The methods that nurse scholars are developing to address the problems of our discipline are wide ranging in scope and impressive in their creativity. However, as Sandra Harding [1] has noted concerning feminist inquiry, methods in and of themselves do not account for the fruitfulness and power of the scholarly work of the discipline. Harding identified three features of feminist research that can be seen in an historic overview of feminist research. These are (1) the focus on the study of "gender" and its consequences, (2) the location of questions that originate in women's experiences, and (3) the practice of insisting that the researcher be placed in the same critical plane as the over subject matter. Harding notes that each of these features have important implications for the selection of method, but do not constitute or demand a unique "feminist" method of inquiry.
As I reflected on the articles that appear in this issue of ANS, it is clear that feminist approaches to inquiry have had a significant influence on the methods and methodologies that nurses use. However, I agree with Harding that the methods themselves do not necessarily reflect approaches unique to nursing, nor do the methods account for the fruitfulness of our efforts. I believe that Harding's insights have important implications for the discipline of nursing.
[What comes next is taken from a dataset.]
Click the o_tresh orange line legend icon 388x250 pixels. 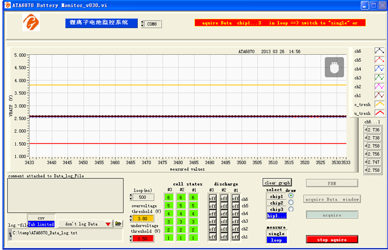click(x=379, y=104)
First, while there are instances where nursing inquiry focuses on gender as does feminist inquiry, the importance of nursing research I believe to be located in two other areas of central focus-wellness and caring. Consistently, the titles in the Table ofcontents of our major research and scholarly journals reflect that indeed, nurses are concerned with problems and questions that direct our inquiry toward promoting wellness-regardless of the processes of illness or health. At the same time, when nurses are also addressing questions and problems of how nurses can best promote wellness, their work contributes to the foundations for caring even in the most challenging of circumstances. It is the growing body of evidence concerning how to care for people in challenging circumstances that indeed distinguishes, in my view, the nature of nurse caring from what people experience as caring in their everyday lives.
Analogous to Harding's identification of feminist traditions that locate questions originating in women's experiences, nurse scholars locate questions originating in the actual experience of health and illness. A single project may focus on one specific dimension of experience, but our literature taken together shows an impressive commitment to all aspects of human experience, located in the "place" of the person who experiences the health or illness challenge.
The feminist practice of insisting that the researcher be placed in the same critical plane as the overt subject matter appears increasingly in nursing's scholarship, but I believe that this is an idea that could provide important links to bridging gaps that remain between research and practice. Increasingly, nurse researchers are involved in clinical practice, and locate their work within a practice context that is meaningful to the researcher. Making this meaningful link explicit in our work can contribute to making our efforts explicitly grounded in the nursing care contexts that we share.
I appreciate Harding's insights that challenge the idea of method as being that which accounts for the uniqueness or importance of research efforts, and her caution to avoid "methodolatry." At the same time, I applaud the search for the creation of sound methods that can better serve our disciplinary purposes, grounded in our search for knowledge of the whole, of health, and of caring. There are illustrations of several scholarly approaches to method, and to methodology, in this issue of ANS. I hope that you the reader will find these articles stimulating and challenging in your own search for approaches to inquiry and to practice.